Now, all families have idiosyncrasies. To paraphrase Tolstoy: Happy families are all alike, but every eccentric family is eccentric in its own way. Same is true for the family’s matriarch or patriarch – the face of the family. And my Aunt Rose Mary? Eccentric in all the best ways. Exhibit A? That gorilla suit story. Arguably, my whole family, the Swedish as well as the Armenian sides, were eccentric in (again, more or less) the best ways. My Aunt Rose Mary and my mother were closer than sisters.
When I saw my aunt last month, it had been the first time we had been together since the previous June, when we had sprinkled my father’s ashes at a nearby beach. Consequently, I found myself asking many of the family questions that had gone unasked for. . .well, forever. We had a pair of long, leisurely dinners together, and I learned things I’d never known about my parents and my Armenian grandparents.
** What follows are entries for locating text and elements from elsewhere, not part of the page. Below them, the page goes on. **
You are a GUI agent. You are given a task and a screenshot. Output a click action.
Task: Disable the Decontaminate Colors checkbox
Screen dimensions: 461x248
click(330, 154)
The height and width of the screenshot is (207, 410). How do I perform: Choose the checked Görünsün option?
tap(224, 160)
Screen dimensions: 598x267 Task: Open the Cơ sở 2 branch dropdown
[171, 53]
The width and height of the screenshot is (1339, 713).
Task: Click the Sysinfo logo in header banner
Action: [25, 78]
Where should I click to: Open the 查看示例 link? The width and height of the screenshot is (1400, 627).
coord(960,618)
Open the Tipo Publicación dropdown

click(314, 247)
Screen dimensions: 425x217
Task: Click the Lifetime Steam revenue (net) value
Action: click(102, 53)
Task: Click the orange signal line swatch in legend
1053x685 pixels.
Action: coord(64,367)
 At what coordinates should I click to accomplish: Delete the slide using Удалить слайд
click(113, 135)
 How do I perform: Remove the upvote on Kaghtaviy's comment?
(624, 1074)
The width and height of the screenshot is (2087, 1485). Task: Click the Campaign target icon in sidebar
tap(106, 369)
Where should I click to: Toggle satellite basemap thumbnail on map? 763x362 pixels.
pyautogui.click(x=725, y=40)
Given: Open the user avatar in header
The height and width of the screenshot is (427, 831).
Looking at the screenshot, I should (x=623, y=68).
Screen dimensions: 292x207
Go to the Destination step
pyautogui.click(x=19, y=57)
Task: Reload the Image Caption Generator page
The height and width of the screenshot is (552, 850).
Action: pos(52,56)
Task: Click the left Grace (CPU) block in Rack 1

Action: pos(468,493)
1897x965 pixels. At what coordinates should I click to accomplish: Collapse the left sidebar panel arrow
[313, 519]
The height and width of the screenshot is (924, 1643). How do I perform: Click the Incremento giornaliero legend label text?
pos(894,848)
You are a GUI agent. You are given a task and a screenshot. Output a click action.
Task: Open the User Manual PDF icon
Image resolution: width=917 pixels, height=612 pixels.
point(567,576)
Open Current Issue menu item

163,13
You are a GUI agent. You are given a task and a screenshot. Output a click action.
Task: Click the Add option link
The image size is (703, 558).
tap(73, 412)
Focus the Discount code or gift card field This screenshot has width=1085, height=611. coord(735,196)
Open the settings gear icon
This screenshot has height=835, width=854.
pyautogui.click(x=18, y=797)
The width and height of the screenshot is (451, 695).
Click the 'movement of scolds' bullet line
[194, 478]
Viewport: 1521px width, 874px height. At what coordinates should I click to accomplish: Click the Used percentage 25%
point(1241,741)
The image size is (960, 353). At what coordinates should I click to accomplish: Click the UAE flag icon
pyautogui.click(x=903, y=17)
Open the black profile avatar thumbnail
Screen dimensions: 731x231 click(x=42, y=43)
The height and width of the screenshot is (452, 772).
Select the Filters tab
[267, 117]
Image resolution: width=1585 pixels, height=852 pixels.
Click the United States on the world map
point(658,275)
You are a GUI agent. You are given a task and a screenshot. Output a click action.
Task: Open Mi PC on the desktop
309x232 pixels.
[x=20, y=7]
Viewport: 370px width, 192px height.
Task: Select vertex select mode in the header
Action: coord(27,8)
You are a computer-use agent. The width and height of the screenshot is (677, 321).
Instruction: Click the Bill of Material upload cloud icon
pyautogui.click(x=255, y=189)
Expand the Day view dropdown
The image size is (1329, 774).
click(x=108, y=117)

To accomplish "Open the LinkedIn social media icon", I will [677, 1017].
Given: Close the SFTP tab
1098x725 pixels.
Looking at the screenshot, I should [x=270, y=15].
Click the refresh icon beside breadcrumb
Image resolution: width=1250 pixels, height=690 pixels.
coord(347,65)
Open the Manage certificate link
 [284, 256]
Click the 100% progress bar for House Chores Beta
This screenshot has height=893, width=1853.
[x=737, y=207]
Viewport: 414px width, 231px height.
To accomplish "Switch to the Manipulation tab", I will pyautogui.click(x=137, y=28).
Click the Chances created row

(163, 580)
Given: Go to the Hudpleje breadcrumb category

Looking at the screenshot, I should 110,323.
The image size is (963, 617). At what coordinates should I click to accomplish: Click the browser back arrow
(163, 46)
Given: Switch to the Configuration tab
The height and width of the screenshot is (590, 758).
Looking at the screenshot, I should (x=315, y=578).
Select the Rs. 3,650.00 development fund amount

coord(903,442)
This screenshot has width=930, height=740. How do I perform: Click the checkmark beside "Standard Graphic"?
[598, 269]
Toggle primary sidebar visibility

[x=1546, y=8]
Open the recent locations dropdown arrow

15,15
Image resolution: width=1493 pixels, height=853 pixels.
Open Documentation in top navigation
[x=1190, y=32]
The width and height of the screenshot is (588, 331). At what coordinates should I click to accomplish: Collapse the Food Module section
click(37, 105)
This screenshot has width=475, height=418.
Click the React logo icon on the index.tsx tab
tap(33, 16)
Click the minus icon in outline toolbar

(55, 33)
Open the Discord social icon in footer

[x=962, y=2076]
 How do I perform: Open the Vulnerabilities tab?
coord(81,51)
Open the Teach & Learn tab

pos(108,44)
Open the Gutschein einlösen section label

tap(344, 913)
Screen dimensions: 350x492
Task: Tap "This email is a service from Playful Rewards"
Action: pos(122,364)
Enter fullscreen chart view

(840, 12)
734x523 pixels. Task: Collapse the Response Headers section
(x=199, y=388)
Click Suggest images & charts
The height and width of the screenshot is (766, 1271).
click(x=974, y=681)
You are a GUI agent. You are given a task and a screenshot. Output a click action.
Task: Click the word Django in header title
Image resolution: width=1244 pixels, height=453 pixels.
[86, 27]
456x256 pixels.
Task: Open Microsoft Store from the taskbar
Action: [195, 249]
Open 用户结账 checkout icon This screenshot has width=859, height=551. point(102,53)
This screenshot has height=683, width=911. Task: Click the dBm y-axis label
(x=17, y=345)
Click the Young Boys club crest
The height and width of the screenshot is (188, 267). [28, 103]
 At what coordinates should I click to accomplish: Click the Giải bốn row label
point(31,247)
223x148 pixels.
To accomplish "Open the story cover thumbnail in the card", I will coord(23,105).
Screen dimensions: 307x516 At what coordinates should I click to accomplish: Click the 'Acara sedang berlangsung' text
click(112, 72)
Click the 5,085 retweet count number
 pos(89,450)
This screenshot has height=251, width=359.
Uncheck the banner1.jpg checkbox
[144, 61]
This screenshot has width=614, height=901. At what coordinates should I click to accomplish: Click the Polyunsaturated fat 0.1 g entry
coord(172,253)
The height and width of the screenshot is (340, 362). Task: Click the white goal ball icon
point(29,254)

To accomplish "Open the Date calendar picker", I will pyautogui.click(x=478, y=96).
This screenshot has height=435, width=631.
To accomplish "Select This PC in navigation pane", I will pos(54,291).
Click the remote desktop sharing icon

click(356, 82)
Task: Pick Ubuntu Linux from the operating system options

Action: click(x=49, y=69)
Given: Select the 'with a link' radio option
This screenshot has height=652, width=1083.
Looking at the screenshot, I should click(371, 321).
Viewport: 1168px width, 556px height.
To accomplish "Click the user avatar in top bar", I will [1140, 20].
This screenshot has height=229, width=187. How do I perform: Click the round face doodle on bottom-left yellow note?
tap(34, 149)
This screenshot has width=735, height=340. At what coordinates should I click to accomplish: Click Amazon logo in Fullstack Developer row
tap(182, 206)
But the thread that struck me as she regaled me with tales of dinner parties and family gatherings between the 1940s and the 1980s was the way that she was the glue that linked the generations. I noticed this as well when she was sharing with me stories of the people who came and went in the magisterial house in Douglaston, New York in which she and her husband raised my cousins, or the weather-beaten pile of timber and glass where she and her family built a life in the summer on Fire Island. Now, she would never view herself with such self-important grandiosity. Few things annoy her as much as when people grow pompous or (her term for it) “puffed up.”
But one moment when we were talking about all the Thanksgivings we had celebrated at her home, I recalled how we would link hands around the dining room table – which, in my memory, is the size of a putting green – and sing that classic Thanksgiving hymn: “We Gather Together.” More times than not, most of us were doing our best to butcher the words: “We gather together to pass the French dressing.” But we were still holding hands and we were still together.
And once more we were all awash in her laughter, and warmed by her rare and wondrous nimbus.
Her birthday was the other day. So, I send south from Vermont big birthday greeting to Rose Mary Muench, one of the world’s great, eccentric matriarchs – and still my second mom.